Would you please transcribe the records below from the line with "You are a computer-use agent. The" through their final line, exactly and with no other lines?

(Records from a collection)
________________________________________

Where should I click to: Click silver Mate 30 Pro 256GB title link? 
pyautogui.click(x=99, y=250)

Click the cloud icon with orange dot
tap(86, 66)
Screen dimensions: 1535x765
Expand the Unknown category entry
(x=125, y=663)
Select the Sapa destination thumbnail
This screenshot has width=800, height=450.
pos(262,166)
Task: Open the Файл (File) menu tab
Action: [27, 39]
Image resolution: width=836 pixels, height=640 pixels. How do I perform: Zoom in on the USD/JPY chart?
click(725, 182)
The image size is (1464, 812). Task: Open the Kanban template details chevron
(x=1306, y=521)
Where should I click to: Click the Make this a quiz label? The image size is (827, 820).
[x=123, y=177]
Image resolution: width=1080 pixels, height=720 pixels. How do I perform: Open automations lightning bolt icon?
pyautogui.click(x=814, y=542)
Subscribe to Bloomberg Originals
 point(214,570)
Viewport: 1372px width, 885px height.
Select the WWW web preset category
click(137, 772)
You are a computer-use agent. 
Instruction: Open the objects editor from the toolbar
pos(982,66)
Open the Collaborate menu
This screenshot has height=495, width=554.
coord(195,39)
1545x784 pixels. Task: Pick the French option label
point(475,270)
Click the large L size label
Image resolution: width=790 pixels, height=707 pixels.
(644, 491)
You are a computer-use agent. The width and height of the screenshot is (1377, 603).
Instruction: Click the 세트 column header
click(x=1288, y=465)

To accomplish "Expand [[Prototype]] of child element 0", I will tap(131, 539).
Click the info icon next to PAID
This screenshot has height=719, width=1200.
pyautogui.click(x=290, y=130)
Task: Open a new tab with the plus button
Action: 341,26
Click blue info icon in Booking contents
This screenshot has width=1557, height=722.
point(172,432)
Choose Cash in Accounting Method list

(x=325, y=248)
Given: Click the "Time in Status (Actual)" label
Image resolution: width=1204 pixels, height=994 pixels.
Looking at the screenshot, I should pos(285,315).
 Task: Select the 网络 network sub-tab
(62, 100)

________________________________________

EXERCISE ANSWER:
You are a computer-use agent. The width and height of the screenshot is (1377, 603).
Instruction: Click the 세트 column header
click(x=1288, y=465)

To accomplish "Expand [[Prototype]] of child element 0", I will tap(131, 539).
Click the info icon next to PAID
This screenshot has height=719, width=1200.
pyautogui.click(x=290, y=130)
Task: Open a new tab with the plus button
Action: 341,26
Click blue info icon in Booking contents
This screenshot has width=1557, height=722.
point(172,432)
Choose Cash in Accounting Method list

(x=325, y=248)
Given: Click the "Time in Status (Actual)" label
Image resolution: width=1204 pixels, height=994 pixels.
Looking at the screenshot, I should pos(285,315).
 Task: Select the 网络 network sub-tab
(62, 100)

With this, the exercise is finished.